#### Work request
Quote the whole listing verbatim.

####

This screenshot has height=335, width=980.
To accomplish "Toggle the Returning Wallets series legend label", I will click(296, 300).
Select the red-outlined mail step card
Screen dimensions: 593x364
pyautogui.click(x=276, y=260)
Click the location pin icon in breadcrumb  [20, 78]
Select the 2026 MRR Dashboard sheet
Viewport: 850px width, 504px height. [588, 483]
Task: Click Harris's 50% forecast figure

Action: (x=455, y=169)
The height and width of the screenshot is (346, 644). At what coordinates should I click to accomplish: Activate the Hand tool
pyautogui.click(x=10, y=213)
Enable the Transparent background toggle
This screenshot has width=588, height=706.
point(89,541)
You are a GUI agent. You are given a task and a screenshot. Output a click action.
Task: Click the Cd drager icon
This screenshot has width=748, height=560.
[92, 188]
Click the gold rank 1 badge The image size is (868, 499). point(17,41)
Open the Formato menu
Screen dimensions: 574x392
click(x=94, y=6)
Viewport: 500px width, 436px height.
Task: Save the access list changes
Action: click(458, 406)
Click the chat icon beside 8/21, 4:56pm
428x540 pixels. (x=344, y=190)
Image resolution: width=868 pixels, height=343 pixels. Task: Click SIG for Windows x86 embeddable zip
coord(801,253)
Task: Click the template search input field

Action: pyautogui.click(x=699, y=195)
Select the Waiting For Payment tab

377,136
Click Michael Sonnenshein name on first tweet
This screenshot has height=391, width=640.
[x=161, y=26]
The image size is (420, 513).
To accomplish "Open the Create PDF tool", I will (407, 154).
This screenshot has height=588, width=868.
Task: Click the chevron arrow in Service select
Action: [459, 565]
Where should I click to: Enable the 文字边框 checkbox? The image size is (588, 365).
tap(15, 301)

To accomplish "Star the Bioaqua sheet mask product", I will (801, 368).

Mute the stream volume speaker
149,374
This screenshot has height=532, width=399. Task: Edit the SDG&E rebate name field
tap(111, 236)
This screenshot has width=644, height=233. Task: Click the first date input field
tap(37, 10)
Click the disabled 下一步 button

####

#### Answer space
This screenshot has height=335, width=980.
To accomplish "Toggle the Returning Wallets series legend label", I will click(296, 300).
Select the red-outlined mail step card
Screen dimensions: 593x364
pyautogui.click(x=276, y=260)
Click the location pin icon in breadcrumb  [20, 78]
Select the 2026 MRR Dashboard sheet
Viewport: 850px width, 504px height. [588, 483]
Task: Click Harris's 50% forecast figure

Action: (x=455, y=169)
The height and width of the screenshot is (346, 644). At what coordinates should I click to accomplish: Activate the Hand tool
pyautogui.click(x=10, y=213)
Enable the Transparent background toggle
This screenshot has width=588, height=706.
point(89,541)
You are a GUI agent. You are given a task and a screenshot. Output a click action.
Task: Click the Cd drager icon
This screenshot has width=748, height=560.
[92, 188]
Click the gold rank 1 badge The image size is (868, 499). point(17,41)
Open the Formato menu
Screen dimensions: 574x392
click(x=94, y=6)
Viewport: 500px width, 436px height.
Task: Save the access list changes
Action: click(458, 406)
Click the chat icon beside 8/21, 4:56pm
428x540 pixels. (x=344, y=190)
Image resolution: width=868 pixels, height=343 pixels. Task: Click SIG for Windows x86 embeddable zip
coord(801,253)
Task: Click the template search input field

Action: pyautogui.click(x=699, y=195)
Select the Waiting For Payment tab

377,136
Click Michael Sonnenshein name on first tweet
This screenshot has height=391, width=640.
[x=161, y=26]
The image size is (420, 513).
To accomplish "Open the Create PDF tool", I will (407, 154).
This screenshot has height=588, width=868.
Task: Click the chevron arrow in Service select
Action: [459, 565]
Where should I click to: Enable the 文字边框 checkbox? The image size is (588, 365).
tap(15, 301)

To accomplish "Star the Bioaqua sheet mask product", I will (801, 368).

Mute the stream volume speaker
149,374
This screenshot has height=532, width=399. Task: Edit the SDG&E rebate name field
tap(111, 236)
This screenshot has width=644, height=233. Task: Click the first date input field
tap(37, 10)
Click the disabled 下一步 button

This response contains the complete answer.